Ostensibly, Kennedy testified in support of Senate Bill 3126 introduced by Oregon Sen. Jeff Merkley on Nov. 1, 2021, as well as expressed support for a companion bill that would do the same for the Confederated Tribes of Siletz Indians.
“These agreements have provisions in them that prohibit any amendments or modifications,” Kennedy said. “These two bills simply authorize a process to permit Grand Ronde and Siletz to amend these older agreements and negotiate updated hunting and fishing arrangements that meet the needs of both the state of Oregon and the Tribes.”
Kennedy’s Senate testimony follows on the heels of publishing an op-ed in The Oregonian newspaper in November in which she called the consent decree “unjust.”

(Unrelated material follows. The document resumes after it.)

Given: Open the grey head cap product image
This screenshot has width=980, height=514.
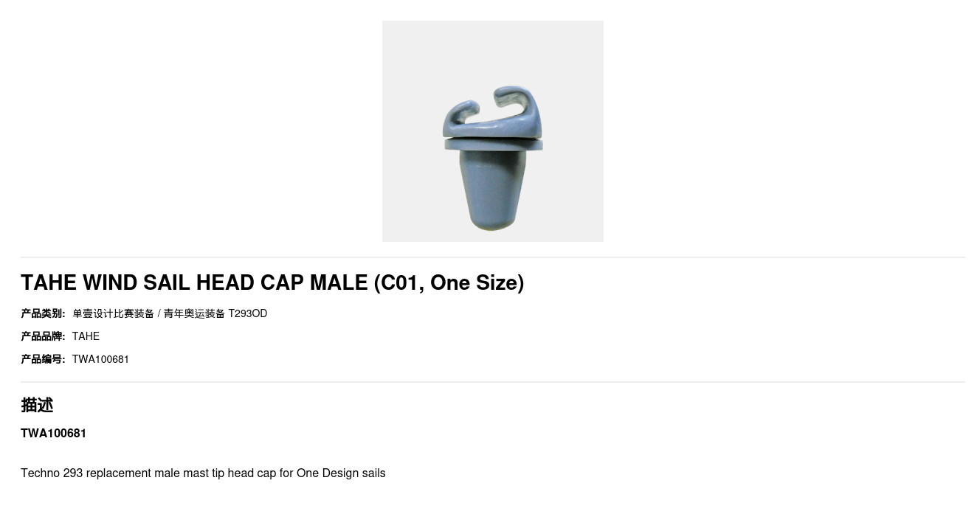Looking at the screenshot, I should [492, 131].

Merkley’s bill would allow the Grand Ronde Tribe and the state of Oregon to replace, amend or otherwise modify the agreement the Tribe and state reached in January 1987 that limits hunting, fishing, trapping and animal gathering rights by Tribal members. It also would allow the Tribe and state to amend the agreement in the future by mutual consent.

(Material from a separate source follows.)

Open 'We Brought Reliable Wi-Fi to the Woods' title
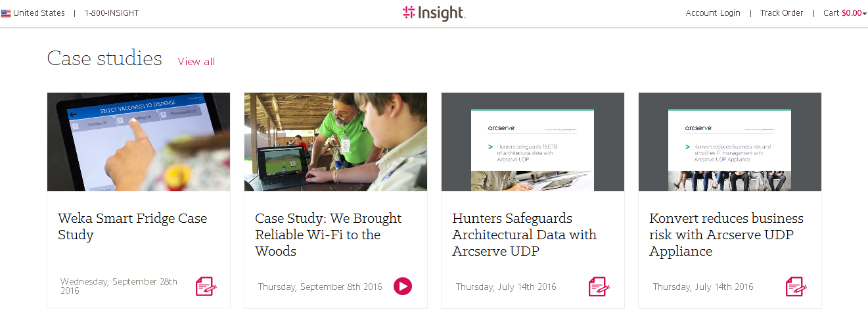868x324 pixels. tap(328, 235)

In the mid-1980s, the Grand Ronde Tribe had been restored to federal recognition, but was still seeking return of Reservation land. Several factions in Oregon, including the Yamhill County Sportsman’s Association, were concerned about Tribal member hunting and fishing rights and the Tribe agreed to a consent decree to elicit state support for the return of land, which occurred in September 1988 with the signing of the Grand Ronde Reservation Act.
“Grand Ronde leaders were left with no choice but to sign such an agreement,” Kennedy testified. “I was on the Tribal Council during this time and I agreed with other Tribal members who believed that this bargain with the state was one made with ‘a gun to our head.’ ”

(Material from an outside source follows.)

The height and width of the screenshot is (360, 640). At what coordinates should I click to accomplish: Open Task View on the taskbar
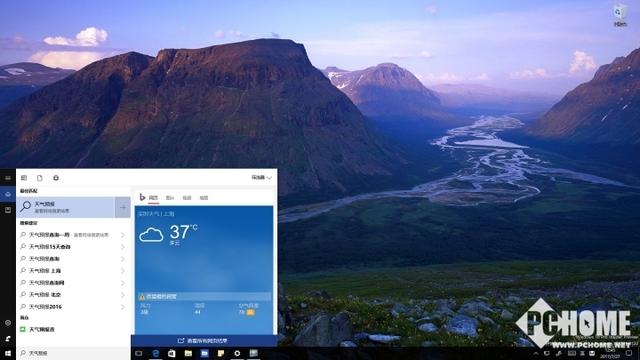point(139,353)
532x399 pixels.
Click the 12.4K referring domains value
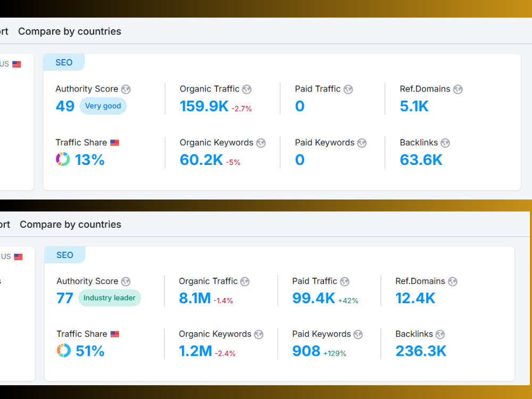(415, 298)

According to a June 1986 report from then-Tribal Council Chairman Mark Mercier, misinformation about the Tribe’s Reservation Plan was “reaching hysterical proportions.” He also reported that Tribal Council thought that obtaining a land resource base was key and that “hunting and fishing was an issue that could have been taken up at a later date.”
Under the decree, Tribal members’ ability to hunt and fish is confined to Reservation land and nearby areas. Tribal members cannot hunt or fish in culturally significant areas or during appropriate times of the year for ceremonial purposes.
In addition, the Grand Ronde and Siletz Tribes are the only ones in the United States that cannot negotiate hunting and fishing issues with the state in which their respective Reservations are located, Kennedy said.
“The 1970s and 1980s were a time when Oregon Tribes and the state were frequently at odds on hunting and fishing issues,” Kennedy testified. “Oregon Tribes had achieved victories in several Tribal hunting and fishing lawsuits and the state was frustrated with its losses in federal courts. Over several decades now, the Tribal-State relationship has improved dramatically. In particular, Grand Ronde has been recognized by the Oregon Department of Fish and Wildlife as an exceptional land manager and has worked diligently and successfully to restore critical wildlife habitat in western Oregon. And these accomplishments have been achieved while working under the unwieldy regulatory framework established in the Tribe’s 1986 agreement with the state.
“Since circumstances have changed significantly over the past 35 to 40 years, the Tribes would like to have the ability to amend and modernize their hunting and fishing agreements with the state of Oregon. This can only occur if the Grand Ronde and Siletz reservation acts are amended.”
Kathryn Isom-Clause, deputy assistant secretary of Indian Affairs with the Department of the Interior, said the department supports both the Grand Ronde and Siletz bills.
The hearing was chaired by Democratic Sen. Brian Schatz of Hawaii and vice chaired by Republican Sen. Lisa Murkowski of Alaska.
An identical bill was introduced in the U.S. House of Representatives by Oregon Rep. Kurt Schrader and co-sponsored by Rep. Suzanne Bonamici on Dec. 23, 2021. HR 6346 has been referred to the House Subcommittee for Indigenous Peoples for consideration.